Reproduce the full listing that follows, matching it exactly.
_ _ _ _ _
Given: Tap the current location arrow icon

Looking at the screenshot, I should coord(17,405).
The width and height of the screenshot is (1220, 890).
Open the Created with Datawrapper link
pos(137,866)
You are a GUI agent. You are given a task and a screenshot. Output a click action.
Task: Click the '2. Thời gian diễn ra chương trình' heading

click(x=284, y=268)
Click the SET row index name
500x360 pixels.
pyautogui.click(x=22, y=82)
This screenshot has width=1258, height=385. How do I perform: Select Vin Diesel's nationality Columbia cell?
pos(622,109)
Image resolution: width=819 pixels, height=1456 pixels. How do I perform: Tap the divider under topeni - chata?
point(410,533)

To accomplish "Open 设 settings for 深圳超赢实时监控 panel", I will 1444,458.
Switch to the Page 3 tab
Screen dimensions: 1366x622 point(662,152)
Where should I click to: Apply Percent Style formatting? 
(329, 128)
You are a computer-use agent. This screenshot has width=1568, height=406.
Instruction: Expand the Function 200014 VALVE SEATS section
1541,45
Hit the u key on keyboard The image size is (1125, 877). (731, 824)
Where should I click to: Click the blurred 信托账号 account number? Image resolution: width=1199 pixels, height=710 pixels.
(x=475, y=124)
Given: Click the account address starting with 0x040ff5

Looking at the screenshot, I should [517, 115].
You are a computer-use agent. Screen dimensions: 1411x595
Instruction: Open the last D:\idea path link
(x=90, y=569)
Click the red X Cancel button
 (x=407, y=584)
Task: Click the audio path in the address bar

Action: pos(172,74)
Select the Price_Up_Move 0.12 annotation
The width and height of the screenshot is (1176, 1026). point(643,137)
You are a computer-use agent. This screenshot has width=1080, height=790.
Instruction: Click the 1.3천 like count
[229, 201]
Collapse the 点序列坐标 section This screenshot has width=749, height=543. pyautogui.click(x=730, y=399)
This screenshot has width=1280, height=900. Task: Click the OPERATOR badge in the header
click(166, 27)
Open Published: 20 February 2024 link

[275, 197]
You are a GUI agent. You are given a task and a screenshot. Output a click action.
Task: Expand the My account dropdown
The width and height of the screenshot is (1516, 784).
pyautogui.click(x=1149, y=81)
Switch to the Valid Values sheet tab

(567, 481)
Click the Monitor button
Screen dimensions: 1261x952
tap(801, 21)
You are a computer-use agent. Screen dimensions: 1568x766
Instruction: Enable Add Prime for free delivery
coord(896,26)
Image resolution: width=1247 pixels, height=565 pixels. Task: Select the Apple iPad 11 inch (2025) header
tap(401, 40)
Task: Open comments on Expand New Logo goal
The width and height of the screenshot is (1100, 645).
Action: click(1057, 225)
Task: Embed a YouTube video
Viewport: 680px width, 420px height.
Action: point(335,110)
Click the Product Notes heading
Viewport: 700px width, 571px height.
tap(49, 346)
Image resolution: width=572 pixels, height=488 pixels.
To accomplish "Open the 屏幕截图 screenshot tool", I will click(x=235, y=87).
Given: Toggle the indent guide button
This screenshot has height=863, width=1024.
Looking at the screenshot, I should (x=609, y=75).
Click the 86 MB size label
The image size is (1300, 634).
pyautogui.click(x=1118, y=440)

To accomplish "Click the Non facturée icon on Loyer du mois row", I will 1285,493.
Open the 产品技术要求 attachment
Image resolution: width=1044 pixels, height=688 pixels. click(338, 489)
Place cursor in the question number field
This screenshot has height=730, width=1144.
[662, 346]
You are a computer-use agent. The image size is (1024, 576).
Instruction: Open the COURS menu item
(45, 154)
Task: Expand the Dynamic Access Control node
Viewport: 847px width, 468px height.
_ _ _ _ _
» Expected answer
Given: Tap the current location arrow icon

Looking at the screenshot, I should coord(17,405).
The width and height of the screenshot is (1220, 890).
Open the Created with Datawrapper link
pos(137,866)
You are a GUI agent. You are given a task and a screenshot. Output a click action.
Task: Click the '2. Thời gian diễn ra chương trình' heading

click(x=284, y=268)
Click the SET row index name
500x360 pixels.
pyautogui.click(x=22, y=82)
This screenshot has width=1258, height=385. How do I perform: Select Vin Diesel's nationality Columbia cell?
pos(622,109)
Image resolution: width=819 pixels, height=1456 pixels. How do I perform: Tap the divider under topeni - chata?
point(410,533)

To accomplish "Open 设 settings for 深圳超赢实时监控 panel", I will 1444,458.
Switch to the Page 3 tab
Screen dimensions: 1366x622 point(662,152)
Where should I click to: Apply Percent Style formatting? 
(329, 128)
You are a computer-use agent. This screenshot has width=1568, height=406.
Instruction: Expand the Function 200014 VALVE SEATS section
1541,45
Hit the u key on keyboard The image size is (1125, 877). (731, 824)
Where should I click to: Click the blurred 信托账号 account number? Image resolution: width=1199 pixels, height=710 pixels.
(x=475, y=124)
Given: Click the account address starting with 0x040ff5

Looking at the screenshot, I should [517, 115].
You are a computer-use agent. Screen dimensions: 1411x595
Instruction: Open the last D:\idea path link
(x=90, y=569)
Click the red X Cancel button
 (x=407, y=584)
Task: Click the audio path in the address bar

Action: pos(172,74)
Select the Price_Up_Move 0.12 annotation
The width and height of the screenshot is (1176, 1026). point(643,137)
You are a computer-use agent. This screenshot has width=1080, height=790.
Instruction: Click the 1.3천 like count
[229, 201]
Collapse the 点序列坐标 section This screenshot has width=749, height=543. pyautogui.click(x=730, y=399)
This screenshot has width=1280, height=900. Task: Click the OPERATOR badge in the header
click(166, 27)
Open Published: 20 February 2024 link

[275, 197]
You are a GUI agent. You are given a task and a screenshot. Output a click action.
Task: Expand the My account dropdown
The width and height of the screenshot is (1516, 784).
pyautogui.click(x=1149, y=81)
Switch to the Valid Values sheet tab

(567, 481)
Click the Monitor button
Screen dimensions: 1261x952
tap(801, 21)
You are a computer-use agent. Screen dimensions: 1568x766
Instruction: Enable Add Prime for free delivery
coord(896,26)
Image resolution: width=1247 pixels, height=565 pixels. Task: Select the Apple iPad 11 inch (2025) header
tap(401, 40)
Task: Open comments on Expand New Logo goal
The width and height of the screenshot is (1100, 645).
Action: click(1057, 225)
Task: Embed a YouTube video
Viewport: 680px width, 420px height.
Action: point(335,110)
Click the Product Notes heading
Viewport: 700px width, 571px height.
tap(49, 346)
Image resolution: width=572 pixels, height=488 pixels.
To accomplish "Open the 屏幕截图 screenshot tool", I will click(x=235, y=87).
Given: Toggle the indent guide button
This screenshot has height=863, width=1024.
Looking at the screenshot, I should (x=609, y=75).
Click the 86 MB size label
The image size is (1300, 634).
pyautogui.click(x=1118, y=440)

To accomplish "Click the Non facturée icon on Loyer du mois row", I will 1285,493.
Open the 产品技术要求 attachment
Image resolution: width=1044 pixels, height=688 pixels. click(338, 489)
Place cursor in the question number field
This screenshot has height=730, width=1144.
[662, 346]
You are a computer-use agent. The image size is (1024, 576).
Instruction: Open the COURS menu item
(45, 154)
Task: Expand the Dynamic Access Control node
Viewport: 847px width, 468px height.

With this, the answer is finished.